World’s oldest man, a Holocaust survivor, dies at 113

- By Ian Deitch

JERUSALEM — Israel Kristal, the world’s oldest man, who lived through both world wars and survived the Auschwitz concentrat­ion camp, has died just a month short of his 114th birthday, his family said Saturday.

Oren Kristal, a grandson, said he died Friday. “He managed to accomplish a lot. Every year he lived was like a few years for somebody else,” Oren said.

Last year Guinness World Records awarded Kristal a certificat­e as the world’s oldest man at his home in Haifa, Israel.

Kristal was born to an Orthodox Jewish family near Zarnow, Poland, in 1903.
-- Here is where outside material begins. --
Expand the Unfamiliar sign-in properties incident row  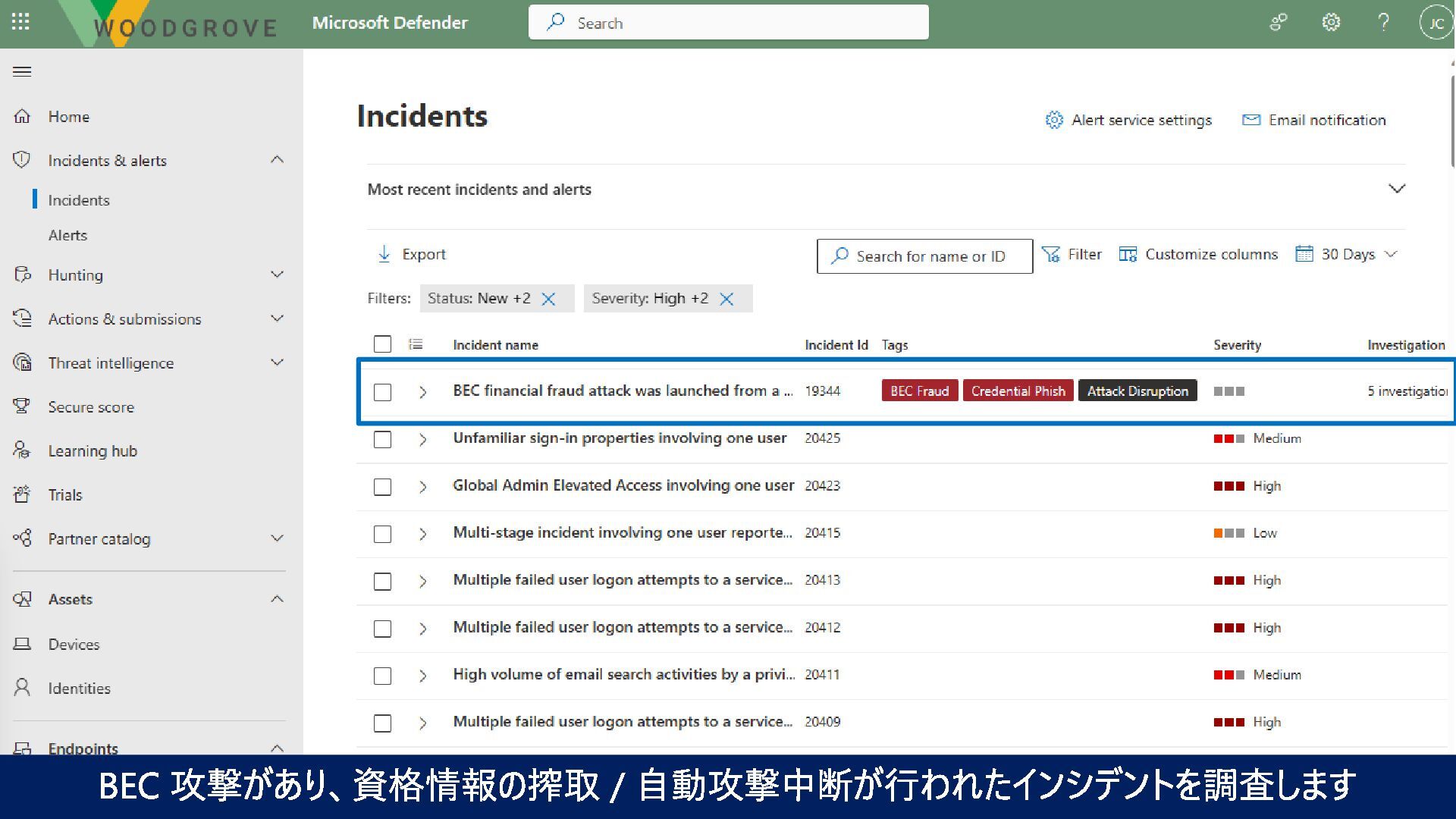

“When he was a child during World War I in Poland, he was a helper for a booze smuggler, he used to run barefoot in the snow through the night many kilometers with a heavy package on his back at about 12 years old, smuggling alcohol between the lines of the war,” his grandson said.

Kristal was orphaned shortly after World War I and moved to Lodz to work in the family confection­ary business in 1920.

During the Nazi occupation of Poland, Kristal was confined to the ghetto there and later sent to Auschwitz and other concentrat­ion camps. His first wife and two children were killed in the Holocaust. Six million Jews were systematic­ally murdered by German Nazis and their collaborat­ors during World War II.

“He used to tell us whenever we were mourning someone that we should consider that they are being buried in the land of Israel, most of the people he knew did not get to be buried in a grave when they died,” Oren said.

Kristal survived World War II weighing only about 81 pounds — the only survivor of his large family.

He later married another Holocaust survivor and moved with her to Israel in 1950, where he built a new family and a successful confection­ary business.

Oren Kristal said his grandfathe­r participat­ed in one of his grandsons’ bar mitzvah just a few weeks ago.

Kristal himself only celebrated his bar mitzvah last year, a hundred years later than usual. He missed his bar mitzvah because of World War I.

Oren said his grandfathe­r gave no explanatio­n to the secret for his incredible longevity.

He is survived by two children and numerous grandchild­ren and great-grandchild­ren, media reported. Ian Deitch is an Associated Press writer.